GSN President/CEO to Resign

After years of sagging ratings, GSN President/CEO Rich Cronin said he will resign from the company at the end of July. He has held the role since joining GSN in 2001. The network said it expects to name his successor, likely someone not currently at the network, in the coming weeks.


Cronin's contract, a year-long extension to an initial five-year deal, is set to expire at the end of the month, he said. He will begin looking for opportunities at start-ups in TV and new media at that time. 


"I love this business, so I'm going to take August off and dive in in September and explore opportunities," he said in an interview. "It's an exciting time in the industry."
In his six years at GSN, jointly owned by Liberty Media and Sony Pictures, Cronin oversaw the network's morph from a network of reruns to one with originals of its own and helped grow its distribution from 31 to 64 million homes.

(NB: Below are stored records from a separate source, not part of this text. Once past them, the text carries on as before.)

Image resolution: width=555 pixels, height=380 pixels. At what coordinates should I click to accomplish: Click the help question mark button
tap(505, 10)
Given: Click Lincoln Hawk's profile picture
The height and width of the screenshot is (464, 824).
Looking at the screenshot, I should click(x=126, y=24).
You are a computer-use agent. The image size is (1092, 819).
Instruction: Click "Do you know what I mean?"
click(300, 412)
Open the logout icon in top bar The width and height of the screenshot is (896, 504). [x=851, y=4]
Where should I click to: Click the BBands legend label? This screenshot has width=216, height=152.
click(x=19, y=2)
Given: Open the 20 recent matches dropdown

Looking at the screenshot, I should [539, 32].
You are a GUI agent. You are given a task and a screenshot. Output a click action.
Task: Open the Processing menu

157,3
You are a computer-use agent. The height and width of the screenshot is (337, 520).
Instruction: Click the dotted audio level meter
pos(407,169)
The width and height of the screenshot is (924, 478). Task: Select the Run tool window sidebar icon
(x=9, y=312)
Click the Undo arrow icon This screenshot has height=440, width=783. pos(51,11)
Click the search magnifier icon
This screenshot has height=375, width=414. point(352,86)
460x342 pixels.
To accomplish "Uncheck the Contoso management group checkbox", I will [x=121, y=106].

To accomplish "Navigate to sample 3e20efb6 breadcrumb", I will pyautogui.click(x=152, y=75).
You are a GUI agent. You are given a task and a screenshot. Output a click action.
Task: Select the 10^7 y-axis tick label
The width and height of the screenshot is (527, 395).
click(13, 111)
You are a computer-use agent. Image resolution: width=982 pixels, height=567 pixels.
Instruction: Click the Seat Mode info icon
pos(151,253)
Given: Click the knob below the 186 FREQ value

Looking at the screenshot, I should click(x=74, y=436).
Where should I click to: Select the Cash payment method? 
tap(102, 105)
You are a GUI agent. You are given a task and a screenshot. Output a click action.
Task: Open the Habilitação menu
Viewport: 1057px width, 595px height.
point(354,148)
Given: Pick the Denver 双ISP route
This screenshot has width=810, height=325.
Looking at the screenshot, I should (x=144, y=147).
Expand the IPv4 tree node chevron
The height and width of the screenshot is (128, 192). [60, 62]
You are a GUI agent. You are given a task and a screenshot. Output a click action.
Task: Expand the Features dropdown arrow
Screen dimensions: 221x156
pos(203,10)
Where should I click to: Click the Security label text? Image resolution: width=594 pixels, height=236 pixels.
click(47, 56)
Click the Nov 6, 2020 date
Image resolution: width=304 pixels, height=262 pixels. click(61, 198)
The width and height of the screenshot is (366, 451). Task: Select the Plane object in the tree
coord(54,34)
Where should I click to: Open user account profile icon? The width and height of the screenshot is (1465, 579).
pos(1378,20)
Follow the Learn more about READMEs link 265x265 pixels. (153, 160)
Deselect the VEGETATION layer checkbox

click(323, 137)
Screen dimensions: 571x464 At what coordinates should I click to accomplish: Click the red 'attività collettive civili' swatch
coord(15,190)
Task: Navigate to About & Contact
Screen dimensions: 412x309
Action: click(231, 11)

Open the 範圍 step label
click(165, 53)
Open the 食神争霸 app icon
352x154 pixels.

But despite the addition of new genres of programming, like several new interactive gameshows planned for this summer, and despite gains in daytime viewing, GSN has been down or flat in prime every quarter since 2004, according to Nielsen. The network saw its biggest dip since 2004 during second quarter, which just finished. It was down 27% during the day and 26% in prime during second quarter to an average 186,000 and 229,000 total viewers, respectively.



Cronin attributed ratings troubles to the rising popularity of gameshows during primetime on the broadcast networks.


"Gameshows are hot and advertisers want to be in them and cable operators want to have gameshows on - it's a hot genre," he said. "But when we're up against a gameshow in prime, we lose viewers."

Before GSN, Cronin was President/CEO of Fox Family Channel and Fox Kids Network and prior to that spent almost 14 years at MTV Networks, where he eventually founded the company's TV Land cable network.